My dearly loved son,
May the love and life of the King of Nations consume your heart with the ardour with which He ravishes the hearts of our neophytes. By now you must have got the letters I sent you last July in which I gave you a short account of this year’s happenings in New France, and in the New Church of Jesus Christ. I got none of your letters yet, but Mother St. Bernard sent me one in which you complained to her that you got no letter from me last year. I wrote plenty to you, but transport by sea is hazardous. You must expect that, but to remedy the situation I have decided, as long as I live, to send you a letter by two different ships. If one is lost or taken by pirates, the other may bring you news of me. You do the same, if obedience permits; you can judge how much it will content us both.

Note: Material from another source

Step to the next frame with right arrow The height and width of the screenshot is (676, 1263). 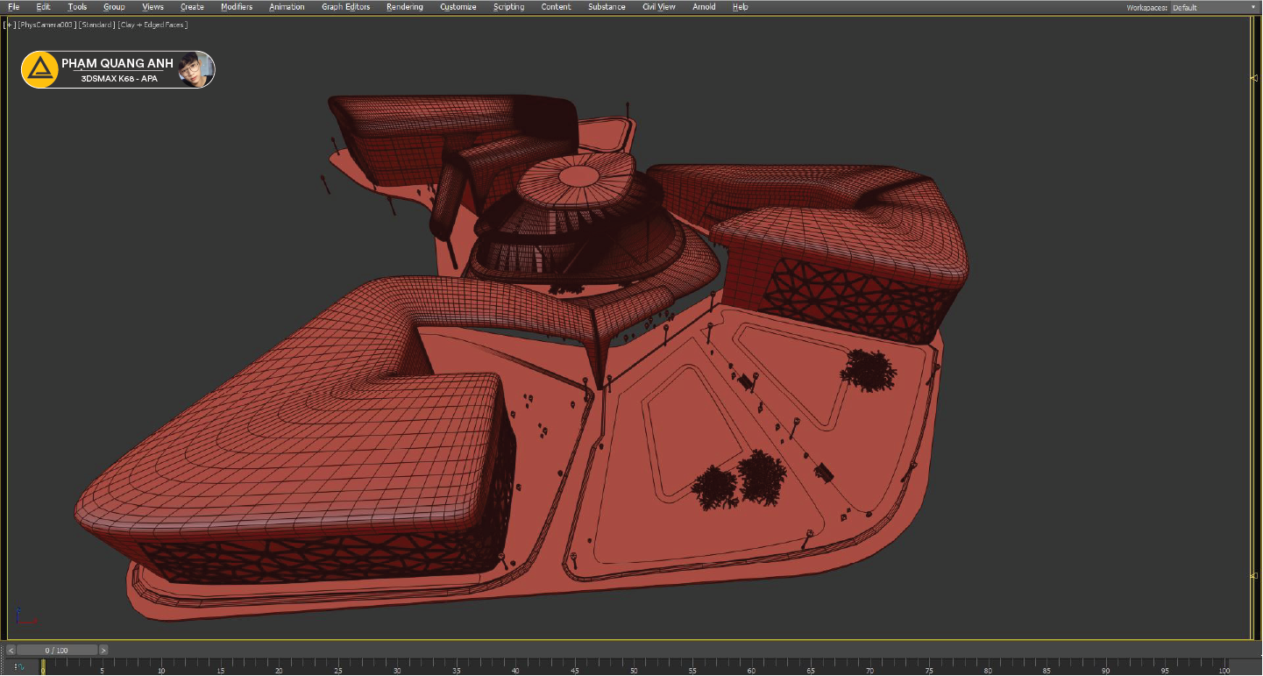[x=103, y=651]
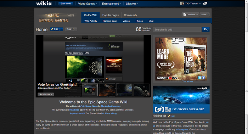Open the Entertainment menu

111,4
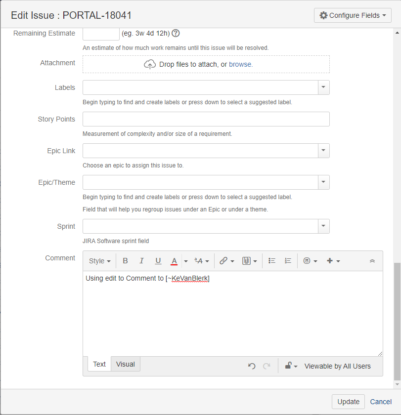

But let us not waste time; let us talk about our neophytes. The foundations of the Church were laid this year at Miscou, a fur trading station belonging to the French. Ten leagues further away, they have built a Chapel and a Mission station for the Indians from the north, who have been attached to the Faith by the Montagnais of Tadoussac. This new place is a hundred and fifty leagues from here. A hundred leagues nearer is the Tadoussac Mission where marvels have happened this year. A great number of Indians travelled overland for more than twenty days to be instructed and baptised. Their dispositions are so religious and their behaviour so Christian that they put us to shame and surpass us in piety. They are the fruit of the zeal of our good settled Christians who go from place to place to gain souls for Jesus Christ. These nations are all in the North. Tadoussac, where they assemble is about forty leagues from here, on the way to Miscou. Sillery is a league from Quebec. Some of the settled Indians are there, some at Quebec, where they trade their furs.
Last year the Attikamek Nation came here to be instructed and more than half of them were baptised. The first baptism took place in our Church, as also the first marriage, for when a man and woman are baptised, their marriage is regularised. After that many were baptised and married in the parish Church. I must tell you that the joy in my heart at seeing a soul being washed in the Blood of Christ is inexplicable.

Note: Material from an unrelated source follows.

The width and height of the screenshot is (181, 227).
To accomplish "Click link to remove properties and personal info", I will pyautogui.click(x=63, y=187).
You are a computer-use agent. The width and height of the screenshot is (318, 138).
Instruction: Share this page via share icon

These good people had been instructed daily in our Chapel. After Mass, we had a feast for them of peas or Indian corn segments with prunes. They spent the rest of the day at our grille, seeking instruction on some point or to learn some prayer. Their promptitude and facility in learning what they are taught is astounding. A poor woman who was a slower learner than the others, got angry with herself; and said, prostrating on the floor: “I won’t get out of this today till I know my prayers.” She remained prostrate all day. God blessed her fervour and when she got up, she knew all she wanted to learn. Such fervour is universal among them and we are delighted to see big men hastening to us to be taught to make interior acts or ejaculatory prayers, for use at their meetings.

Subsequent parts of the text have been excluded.